Yesterday a friend sent me this picture. I'd never seen anything like it and when I read the words in bold I was surprised, kinda shocked, then totally amazed. There's a coolness factor to a grave cage and the idea they were placed around graves to keep the dead trapped should they rise really intrigued me.
Why in the world had I not heard of this practice before? This is freakin' awesome! I write about zombies and so this is one of the coolest things I'd ever seen, and I wanted to know more about it.
So I started doing some digging around (unintended pun--yet cool) to find out more about the history and background of caged graves.
These iron cages are actually called MORTSAFES and date back to the early 18th century. And as cool as it sounds to think that they were used to keep the undead trapped so they couldn't eat your brains, that's just not the case for these contraptions. Darn it. It would be cool to think that even WAY back then, they had a fear and superstition of reanimation (zombies and vampires). I can totally see why people would think that Mortsafes were used for that purpose.
I mean, think about it. All through out history people had weird beliefs and ideas about things--burning people at the stake for witchcraft (big time) for one, tobacco smoke enemas for another (oh, yeah. That's a real thing). So the idea of people in the early 18th century believing in reanimation isn't crazy. You'd almost expect it.
But in this case, it isn't true. In actuality, these cages were used to prevent body snatching. It was a HUGE problem especially in areas where medical schools were prevalent (Scotland had a huge problem with body snatching).
The practice of allowing students to learn anatomy by dissecting bodies was finally allowed in the 18th century. Prior to that, they only watched teachers and instructors without having hands on experience themselves. But as soon as they were giving the go-ahead, bodies starting disappearing from graveyards like crazy. Lots and lots of bodies.

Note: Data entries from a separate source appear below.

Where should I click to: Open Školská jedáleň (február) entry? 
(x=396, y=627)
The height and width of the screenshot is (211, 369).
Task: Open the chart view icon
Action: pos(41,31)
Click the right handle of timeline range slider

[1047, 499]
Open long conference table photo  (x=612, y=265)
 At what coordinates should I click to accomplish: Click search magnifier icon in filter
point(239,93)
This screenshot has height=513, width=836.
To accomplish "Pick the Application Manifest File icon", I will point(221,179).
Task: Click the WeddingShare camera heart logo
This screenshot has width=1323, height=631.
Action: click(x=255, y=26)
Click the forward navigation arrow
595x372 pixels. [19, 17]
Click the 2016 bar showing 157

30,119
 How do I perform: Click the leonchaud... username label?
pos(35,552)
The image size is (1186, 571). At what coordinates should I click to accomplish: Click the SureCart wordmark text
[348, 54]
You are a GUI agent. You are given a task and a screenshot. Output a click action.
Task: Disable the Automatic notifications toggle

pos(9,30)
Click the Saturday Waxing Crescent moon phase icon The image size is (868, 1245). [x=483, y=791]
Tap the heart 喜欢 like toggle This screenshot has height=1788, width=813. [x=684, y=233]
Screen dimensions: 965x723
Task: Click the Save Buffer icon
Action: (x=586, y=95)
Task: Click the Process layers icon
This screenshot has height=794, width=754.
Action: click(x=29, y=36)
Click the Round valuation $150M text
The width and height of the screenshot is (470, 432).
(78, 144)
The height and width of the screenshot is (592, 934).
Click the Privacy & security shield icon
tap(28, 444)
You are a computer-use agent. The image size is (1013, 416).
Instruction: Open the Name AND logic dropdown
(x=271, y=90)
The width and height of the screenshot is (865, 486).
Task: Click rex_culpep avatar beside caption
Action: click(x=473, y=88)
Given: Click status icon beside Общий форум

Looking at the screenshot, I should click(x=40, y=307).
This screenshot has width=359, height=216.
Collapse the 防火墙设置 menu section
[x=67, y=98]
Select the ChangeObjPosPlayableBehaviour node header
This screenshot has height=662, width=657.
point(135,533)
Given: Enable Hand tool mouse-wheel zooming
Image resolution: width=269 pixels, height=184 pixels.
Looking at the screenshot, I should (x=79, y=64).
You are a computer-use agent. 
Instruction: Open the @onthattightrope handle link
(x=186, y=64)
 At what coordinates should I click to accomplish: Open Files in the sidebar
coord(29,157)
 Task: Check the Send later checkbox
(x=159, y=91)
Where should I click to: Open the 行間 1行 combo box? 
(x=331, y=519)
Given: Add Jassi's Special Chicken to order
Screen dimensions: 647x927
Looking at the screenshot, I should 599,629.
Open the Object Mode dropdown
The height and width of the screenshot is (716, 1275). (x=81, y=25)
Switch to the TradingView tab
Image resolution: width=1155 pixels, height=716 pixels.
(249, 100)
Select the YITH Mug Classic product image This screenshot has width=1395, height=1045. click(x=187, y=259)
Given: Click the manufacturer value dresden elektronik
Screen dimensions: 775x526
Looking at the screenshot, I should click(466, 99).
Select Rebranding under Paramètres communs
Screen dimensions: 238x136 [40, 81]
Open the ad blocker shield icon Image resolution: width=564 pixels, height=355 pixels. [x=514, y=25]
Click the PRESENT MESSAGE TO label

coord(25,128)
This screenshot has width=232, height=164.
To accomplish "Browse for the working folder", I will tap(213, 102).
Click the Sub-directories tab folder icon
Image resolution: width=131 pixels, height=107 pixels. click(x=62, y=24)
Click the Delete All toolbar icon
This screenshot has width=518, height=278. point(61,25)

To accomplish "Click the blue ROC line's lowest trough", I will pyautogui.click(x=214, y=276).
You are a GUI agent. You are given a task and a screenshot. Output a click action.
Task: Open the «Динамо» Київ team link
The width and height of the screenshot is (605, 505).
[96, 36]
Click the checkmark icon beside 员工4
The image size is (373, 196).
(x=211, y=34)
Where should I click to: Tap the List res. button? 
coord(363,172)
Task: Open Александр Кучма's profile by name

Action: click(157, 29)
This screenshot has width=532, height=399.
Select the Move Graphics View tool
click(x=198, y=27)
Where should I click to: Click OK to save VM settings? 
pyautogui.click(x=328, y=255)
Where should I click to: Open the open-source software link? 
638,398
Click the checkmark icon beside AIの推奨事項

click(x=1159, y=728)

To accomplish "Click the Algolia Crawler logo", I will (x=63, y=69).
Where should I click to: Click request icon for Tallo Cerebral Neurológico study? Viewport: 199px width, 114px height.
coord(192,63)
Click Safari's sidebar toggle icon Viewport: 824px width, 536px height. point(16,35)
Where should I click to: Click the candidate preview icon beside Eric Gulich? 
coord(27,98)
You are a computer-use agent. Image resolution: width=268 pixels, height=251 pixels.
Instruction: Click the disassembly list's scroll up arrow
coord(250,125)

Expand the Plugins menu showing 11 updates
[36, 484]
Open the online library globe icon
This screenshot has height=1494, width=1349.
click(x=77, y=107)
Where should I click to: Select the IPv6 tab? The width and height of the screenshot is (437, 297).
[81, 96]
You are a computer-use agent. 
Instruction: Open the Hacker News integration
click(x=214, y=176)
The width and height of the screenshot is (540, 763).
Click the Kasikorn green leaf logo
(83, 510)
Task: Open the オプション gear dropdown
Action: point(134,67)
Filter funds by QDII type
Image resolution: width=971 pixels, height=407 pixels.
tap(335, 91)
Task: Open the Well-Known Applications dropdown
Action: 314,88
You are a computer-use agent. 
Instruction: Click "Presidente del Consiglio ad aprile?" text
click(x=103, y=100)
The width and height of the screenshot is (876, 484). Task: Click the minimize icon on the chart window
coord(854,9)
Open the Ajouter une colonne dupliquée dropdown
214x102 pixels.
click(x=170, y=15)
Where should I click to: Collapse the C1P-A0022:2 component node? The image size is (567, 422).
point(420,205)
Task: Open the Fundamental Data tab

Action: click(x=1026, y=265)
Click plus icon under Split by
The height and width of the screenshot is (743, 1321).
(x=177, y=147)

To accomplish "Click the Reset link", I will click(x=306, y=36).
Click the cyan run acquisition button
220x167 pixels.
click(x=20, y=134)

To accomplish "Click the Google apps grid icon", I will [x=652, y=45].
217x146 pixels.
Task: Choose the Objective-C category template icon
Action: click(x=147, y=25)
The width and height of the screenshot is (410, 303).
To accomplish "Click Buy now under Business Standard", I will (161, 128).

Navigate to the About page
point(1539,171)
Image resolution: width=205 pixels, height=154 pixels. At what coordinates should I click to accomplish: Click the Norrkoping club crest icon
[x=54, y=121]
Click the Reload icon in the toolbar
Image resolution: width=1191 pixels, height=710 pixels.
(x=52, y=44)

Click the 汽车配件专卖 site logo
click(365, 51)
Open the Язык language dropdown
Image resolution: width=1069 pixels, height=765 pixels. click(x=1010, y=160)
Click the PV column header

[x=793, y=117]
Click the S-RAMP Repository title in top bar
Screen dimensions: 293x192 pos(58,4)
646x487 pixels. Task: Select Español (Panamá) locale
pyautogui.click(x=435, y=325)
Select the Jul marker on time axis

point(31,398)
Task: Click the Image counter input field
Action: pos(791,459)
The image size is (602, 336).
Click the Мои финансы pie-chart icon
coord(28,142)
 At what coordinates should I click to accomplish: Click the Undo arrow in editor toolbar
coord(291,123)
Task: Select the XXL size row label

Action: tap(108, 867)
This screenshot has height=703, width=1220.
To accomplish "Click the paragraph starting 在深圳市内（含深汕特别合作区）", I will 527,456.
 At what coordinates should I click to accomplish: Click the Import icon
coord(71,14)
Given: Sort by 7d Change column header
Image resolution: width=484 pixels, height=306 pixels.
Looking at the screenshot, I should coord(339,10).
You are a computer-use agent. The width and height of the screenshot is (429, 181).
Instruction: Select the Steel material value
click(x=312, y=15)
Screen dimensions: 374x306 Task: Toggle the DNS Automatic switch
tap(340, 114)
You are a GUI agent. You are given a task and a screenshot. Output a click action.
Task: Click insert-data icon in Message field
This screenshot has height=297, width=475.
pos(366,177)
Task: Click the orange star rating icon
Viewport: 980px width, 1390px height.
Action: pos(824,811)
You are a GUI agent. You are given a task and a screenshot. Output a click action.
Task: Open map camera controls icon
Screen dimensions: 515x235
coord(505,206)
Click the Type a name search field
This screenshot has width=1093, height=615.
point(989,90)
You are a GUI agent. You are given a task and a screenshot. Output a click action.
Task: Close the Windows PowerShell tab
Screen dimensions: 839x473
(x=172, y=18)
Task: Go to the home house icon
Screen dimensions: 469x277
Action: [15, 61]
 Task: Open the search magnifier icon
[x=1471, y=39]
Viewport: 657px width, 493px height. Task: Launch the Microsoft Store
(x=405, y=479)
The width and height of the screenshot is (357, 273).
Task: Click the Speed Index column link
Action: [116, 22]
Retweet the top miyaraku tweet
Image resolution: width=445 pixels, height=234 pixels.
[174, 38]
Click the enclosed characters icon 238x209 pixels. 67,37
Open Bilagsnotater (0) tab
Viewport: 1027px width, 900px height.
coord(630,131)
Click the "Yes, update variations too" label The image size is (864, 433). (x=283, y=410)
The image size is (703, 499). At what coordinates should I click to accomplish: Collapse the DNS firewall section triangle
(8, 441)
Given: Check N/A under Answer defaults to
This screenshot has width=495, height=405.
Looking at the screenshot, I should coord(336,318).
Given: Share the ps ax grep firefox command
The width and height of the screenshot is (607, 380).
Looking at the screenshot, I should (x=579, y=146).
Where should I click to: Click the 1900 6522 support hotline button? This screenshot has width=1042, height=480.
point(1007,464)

Gangs of body snatchers were "employed" to remove bodies from graves. Many of these gangs fought one another over the "cadaver trade" because it was a pretty good money making business. Many nights, the body snatchers would steal as many as 6 bodies. They would even ship bodies over sea--it was THAT great of a business. (Some gangs even started killing people just so they could get more bodies to sell).
Well, as you can imagine, it created quite an uproar among the citizens who lost the bodies of loved ones. It caused riots and fighting in the graveyards, and several men found robbing a grave were lynched on the spot. But people demanded more as the practice of body snatching worsened.
Picture source: Wikipedia
So graveyards became FORTIFIED (oh, yeah) and underwent some major changes.
Seriously, people built watch towers, they hired armed men to patrol the cemeteries (called watchmen societies--some having over 2,000 members). Many cemeteries even went so far as to use land mines and spring guns.
There were even cases in history in which family members would rig their loved ones coffin with traps that would kill anyone trying to remove the coffin. Gun powder. Kaboom!
Those families who could afford it built the metal cages or placed large stones over the graves of their loved ones. This helped to preserve the grave and deter grave robbers.(A lot of these examples of cages and devices are found near Scottish medical schools--go figure).
So as cool as it sounded that the cages were built to keep the rising dead from roaming the streets and eating us (could you imagine walking along a graveyard and seeing a zombie inside one of these cages? That just gives me the shivers) they were actually intended to keep people from getting INSIDE the graves. Not out. Darn it.
Still, the whole look of the mortesafes and idea of them is incredible.
Now if only I could convince my loved ones to put one of these over my grave, not because I fear someone would snatch my body and use it for science, but because it looks super cool (I'm a zombie writer after all) AND no one in my home town has one of these--it would be the talk of the town. Even better, if someone could have a zombie hand sticking out of the ground and holding to the bars from the inside...that would be even better.
That is fascinating. I personally haven't ever seen a caged grave but it's a fun and interesting find.
3/1/2013 03:01:57 am
It would also make mowing the grass around your grave really obnoxious!